Seizures and strokes

Although this loss of awareness can be a consequence of low oxygen levels in the blood which, in turn, means not enough is being transported to the brain (20% of oxygen consumption in the body for just 2% its total weight), the confusion observed in some patients appears disproportionate in comparison to the state of their lungs, and so rules out this hypothesis.

But this raises the question of whether the coronavirus can affect the brain and the nervous system. According to one of the first studies on the subject which was published in the journal of the American Medicine Association (Jama), doctors reported that 36% of 214 Chinese patients showed neurological symptoms ranging from a loss of smell and nerve pain to seizures and strokes.

In the New England Journal of Medicine, doctors from Strasbourg explained that more than half of the 58 ICU patients they were observing were confused or agitated and scans of their brains revealed possible inflammation.

‘Overactive' immune response

‘If you become confused, if you’re having problems thinking, those are reasons to seek medical attention,’ explained S. Andrew Josephson, chair of the neurology department at the University of California, San Francisco, to AFP.

The virus can affect the brain in two different ways, as Michael Toledano, a neurologist at the Mayo Clinic in Minnesota, recently explained. First of all, by triggering an abnormal immune response known as a ‘cytokine storm’, which causes inflammation in the brain (autoimmune encephalitis) or secondly, by directly infecting the brain (viral encephalitis).

The most likely assumption based on current evidence is that the virus causes an ‘overactive immune response’ rather than brain invasion. But to be sure, researchers would need to detect the virus in the cerebrospinal fluid, which has only previously been documented once in a 24-year-old Japanese man, whose case was later published in the International Journal of Infectious Disease. Imaging showed that his brain had become inflamed, but the test was never validated and scientists remain cautious.

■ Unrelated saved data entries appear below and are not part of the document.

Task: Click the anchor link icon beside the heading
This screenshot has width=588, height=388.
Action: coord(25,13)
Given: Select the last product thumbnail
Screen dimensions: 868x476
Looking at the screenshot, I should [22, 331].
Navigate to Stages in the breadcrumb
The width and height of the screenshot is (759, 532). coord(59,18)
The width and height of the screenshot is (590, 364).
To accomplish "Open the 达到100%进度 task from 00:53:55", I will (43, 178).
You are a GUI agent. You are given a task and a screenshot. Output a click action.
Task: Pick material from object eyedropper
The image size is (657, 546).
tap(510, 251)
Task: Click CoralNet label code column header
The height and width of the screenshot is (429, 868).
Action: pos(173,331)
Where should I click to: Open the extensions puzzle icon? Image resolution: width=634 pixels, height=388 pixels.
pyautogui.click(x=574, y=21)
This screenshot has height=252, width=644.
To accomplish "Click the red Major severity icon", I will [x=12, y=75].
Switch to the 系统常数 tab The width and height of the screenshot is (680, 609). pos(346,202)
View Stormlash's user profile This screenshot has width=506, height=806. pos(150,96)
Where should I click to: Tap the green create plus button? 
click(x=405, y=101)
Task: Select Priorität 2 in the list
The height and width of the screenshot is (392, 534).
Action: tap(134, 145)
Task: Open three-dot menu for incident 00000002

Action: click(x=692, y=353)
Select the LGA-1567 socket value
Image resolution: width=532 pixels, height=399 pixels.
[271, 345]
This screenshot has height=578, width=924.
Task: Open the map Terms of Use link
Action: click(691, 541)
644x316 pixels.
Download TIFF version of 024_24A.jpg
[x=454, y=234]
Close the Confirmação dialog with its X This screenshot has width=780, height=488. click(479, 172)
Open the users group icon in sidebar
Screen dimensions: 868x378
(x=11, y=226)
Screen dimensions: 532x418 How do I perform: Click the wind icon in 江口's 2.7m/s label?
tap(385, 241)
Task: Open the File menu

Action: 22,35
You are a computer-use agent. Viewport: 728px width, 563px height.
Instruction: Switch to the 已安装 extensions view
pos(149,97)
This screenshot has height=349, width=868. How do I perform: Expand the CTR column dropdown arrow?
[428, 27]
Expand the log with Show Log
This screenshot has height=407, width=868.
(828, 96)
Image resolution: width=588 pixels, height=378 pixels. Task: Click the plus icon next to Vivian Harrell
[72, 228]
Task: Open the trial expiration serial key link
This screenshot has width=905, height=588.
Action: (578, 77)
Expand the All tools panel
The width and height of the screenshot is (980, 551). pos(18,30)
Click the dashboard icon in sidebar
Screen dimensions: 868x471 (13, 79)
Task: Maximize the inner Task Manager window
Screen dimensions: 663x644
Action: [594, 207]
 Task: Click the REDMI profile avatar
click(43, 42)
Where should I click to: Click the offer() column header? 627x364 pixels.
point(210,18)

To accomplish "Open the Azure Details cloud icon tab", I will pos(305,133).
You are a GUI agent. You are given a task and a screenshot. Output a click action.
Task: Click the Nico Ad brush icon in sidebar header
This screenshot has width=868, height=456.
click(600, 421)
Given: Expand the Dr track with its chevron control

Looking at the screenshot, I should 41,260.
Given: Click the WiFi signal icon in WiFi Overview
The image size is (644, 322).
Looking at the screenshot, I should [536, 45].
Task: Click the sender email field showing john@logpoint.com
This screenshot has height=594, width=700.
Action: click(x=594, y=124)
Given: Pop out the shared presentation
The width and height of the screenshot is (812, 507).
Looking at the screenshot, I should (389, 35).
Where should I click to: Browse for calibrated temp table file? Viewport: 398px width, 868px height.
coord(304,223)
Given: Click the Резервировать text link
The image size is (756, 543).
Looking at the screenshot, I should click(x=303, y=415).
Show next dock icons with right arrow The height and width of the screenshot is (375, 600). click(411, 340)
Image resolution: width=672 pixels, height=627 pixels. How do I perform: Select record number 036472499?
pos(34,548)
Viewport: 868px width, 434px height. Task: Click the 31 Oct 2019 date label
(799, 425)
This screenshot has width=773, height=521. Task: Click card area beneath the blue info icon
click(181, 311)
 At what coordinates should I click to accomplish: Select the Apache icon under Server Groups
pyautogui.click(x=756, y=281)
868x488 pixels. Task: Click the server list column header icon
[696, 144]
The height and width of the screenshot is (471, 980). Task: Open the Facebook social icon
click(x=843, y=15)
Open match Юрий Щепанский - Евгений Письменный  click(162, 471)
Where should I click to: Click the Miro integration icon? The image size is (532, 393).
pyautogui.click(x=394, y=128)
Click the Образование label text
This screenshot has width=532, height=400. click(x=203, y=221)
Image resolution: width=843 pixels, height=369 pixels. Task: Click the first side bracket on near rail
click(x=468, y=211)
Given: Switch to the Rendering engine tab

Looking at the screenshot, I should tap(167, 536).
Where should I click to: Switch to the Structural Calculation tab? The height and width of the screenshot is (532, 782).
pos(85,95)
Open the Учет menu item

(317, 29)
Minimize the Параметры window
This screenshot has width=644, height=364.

40% of cured patients end up consulting a neurologist

Jennifer Frontera, neurologist at Langone University Hospital in Brooklyn, is part of an international research project to standardise data collection. Her team has already documented cases of seizures in COVID-19 patients who had never experienced them prior to falling ill, and have also observed tiny brain haemorrhages that they have described as ‘unique’.

‘We're seeing a lot of consults of patients presenting in confusional states,’ explained Rohan Arora, neurologist at Long Island Jewish Forest Hills Hospital, to AFP. He claims that 40% of recovered COVID-19 patients end up consulting neurologists. However, it seems returning to normal is taking longer than for people who have suffered a heart attack or a stroke.